To do:
Work out how many lines of the data contain "Click" and reply with that number alone.

-- Available records follows --

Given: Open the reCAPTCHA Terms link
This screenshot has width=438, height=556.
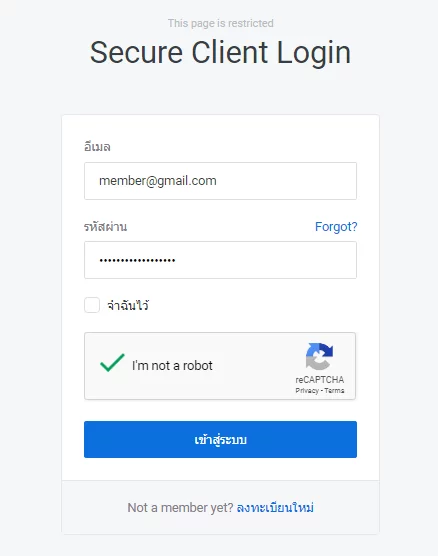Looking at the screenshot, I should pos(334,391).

-- Available records concluded --
-- Available records follows --

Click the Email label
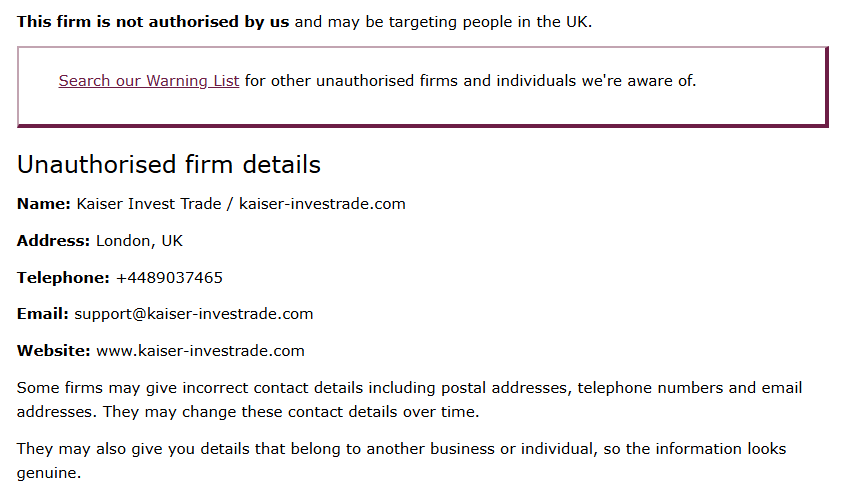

-- Available records concluded --
-- Available records follows --

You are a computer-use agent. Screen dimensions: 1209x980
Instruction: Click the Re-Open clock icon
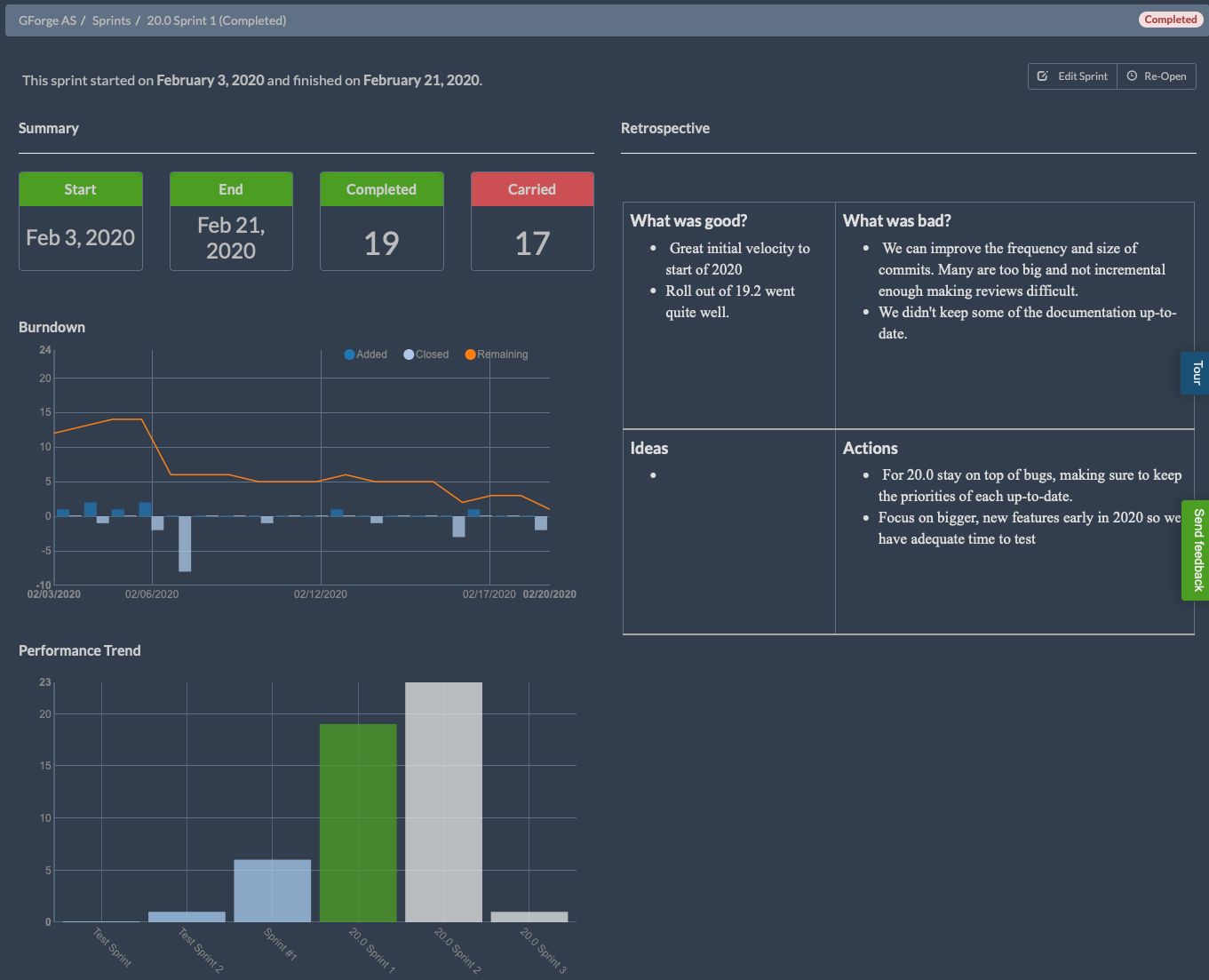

-- Available records concluded --

The answer:
2